Work required: Output all the entries below. Each must match exactly.

[Information given]

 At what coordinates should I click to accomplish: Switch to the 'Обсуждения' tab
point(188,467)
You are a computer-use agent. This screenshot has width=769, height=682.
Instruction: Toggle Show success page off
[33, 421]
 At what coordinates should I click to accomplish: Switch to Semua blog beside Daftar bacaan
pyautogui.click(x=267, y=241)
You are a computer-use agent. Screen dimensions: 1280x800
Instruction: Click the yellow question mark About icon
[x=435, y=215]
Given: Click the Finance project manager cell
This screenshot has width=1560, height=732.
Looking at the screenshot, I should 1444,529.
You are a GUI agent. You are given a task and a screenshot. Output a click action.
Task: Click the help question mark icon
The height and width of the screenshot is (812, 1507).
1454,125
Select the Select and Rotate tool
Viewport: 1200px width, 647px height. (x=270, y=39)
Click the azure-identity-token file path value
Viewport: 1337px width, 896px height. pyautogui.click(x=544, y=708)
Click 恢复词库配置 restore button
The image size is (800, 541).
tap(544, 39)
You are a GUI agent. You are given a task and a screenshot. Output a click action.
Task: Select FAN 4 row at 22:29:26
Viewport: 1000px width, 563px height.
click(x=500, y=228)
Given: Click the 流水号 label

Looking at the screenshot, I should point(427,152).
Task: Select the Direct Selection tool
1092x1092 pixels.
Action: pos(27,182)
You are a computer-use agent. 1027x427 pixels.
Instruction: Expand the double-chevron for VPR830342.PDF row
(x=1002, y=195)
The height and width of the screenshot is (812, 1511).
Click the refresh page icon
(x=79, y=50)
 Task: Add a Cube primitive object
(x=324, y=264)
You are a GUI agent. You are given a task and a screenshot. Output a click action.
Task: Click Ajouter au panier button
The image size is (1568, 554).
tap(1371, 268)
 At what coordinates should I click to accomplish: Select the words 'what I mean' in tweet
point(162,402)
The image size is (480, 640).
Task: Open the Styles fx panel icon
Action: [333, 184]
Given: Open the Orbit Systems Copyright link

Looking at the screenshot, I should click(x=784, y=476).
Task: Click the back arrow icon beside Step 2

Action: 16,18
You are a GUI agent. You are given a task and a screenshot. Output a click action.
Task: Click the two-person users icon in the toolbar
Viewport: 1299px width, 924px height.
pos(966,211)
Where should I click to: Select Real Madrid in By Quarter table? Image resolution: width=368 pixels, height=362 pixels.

[/Information given]

The answer:
 At what coordinates should I click to accomplish: Switch to the 'Обсуждения' tab
point(188,467)
You are a computer-use agent. This screenshot has width=769, height=682.
Instruction: Toggle Show success page off
[33, 421]
 At what coordinates should I click to accomplish: Switch to Semua blog beside Daftar bacaan
pyautogui.click(x=267, y=241)
You are a computer-use agent. Screen dimensions: 1280x800
Instruction: Click the yellow question mark About icon
[x=435, y=215]
Given: Click the Finance project manager cell
This screenshot has width=1560, height=732.
Looking at the screenshot, I should 1444,529.
You are a GUI agent. You are given a task and a screenshot. Output a click action.
Task: Click the help question mark icon
The height and width of the screenshot is (812, 1507).
1454,125
Select the Select and Rotate tool
Viewport: 1200px width, 647px height. (x=270, y=39)
Click the azure-identity-token file path value
Viewport: 1337px width, 896px height. pyautogui.click(x=544, y=708)
Click 恢复词库配置 restore button
The image size is (800, 541).
tap(544, 39)
You are a GUI agent. You are given a task and a screenshot. Output a click action.
Task: Select FAN 4 row at 22:29:26
Viewport: 1000px width, 563px height.
click(x=500, y=228)
Given: Click the 流水号 label

Looking at the screenshot, I should point(427,152).
Task: Select the Direct Selection tool
1092x1092 pixels.
Action: pos(27,182)
You are a computer-use agent. 1027x427 pixels.
Instruction: Expand the double-chevron for VPR830342.PDF row
(x=1002, y=195)
The height and width of the screenshot is (812, 1511).
Click the refresh page icon
(x=79, y=50)
 Task: Add a Cube primitive object
(x=324, y=264)
You are a GUI agent. You are given a task and a screenshot. Output a click action.
Task: Click Ajouter au panier button
The image size is (1568, 554).
tap(1371, 268)
 At what coordinates should I click to accomplish: Select the words 'what I mean' in tweet
point(162,402)
The image size is (480, 640).
Task: Open the Styles fx panel icon
Action: [333, 184]
Given: Open the Orbit Systems Copyright link

Looking at the screenshot, I should click(x=784, y=476).
Task: Click the back arrow icon beside Step 2

Action: 16,18
You are a GUI agent. You are given a task and a screenshot. Output a click action.
Task: Click the two-person users icon in the toolbar
Viewport: 1299px width, 924px height.
pos(966,211)
Where should I click to: Select Real Madrid in By Quarter table? Image resolution: width=368 pixels, height=362 pixels.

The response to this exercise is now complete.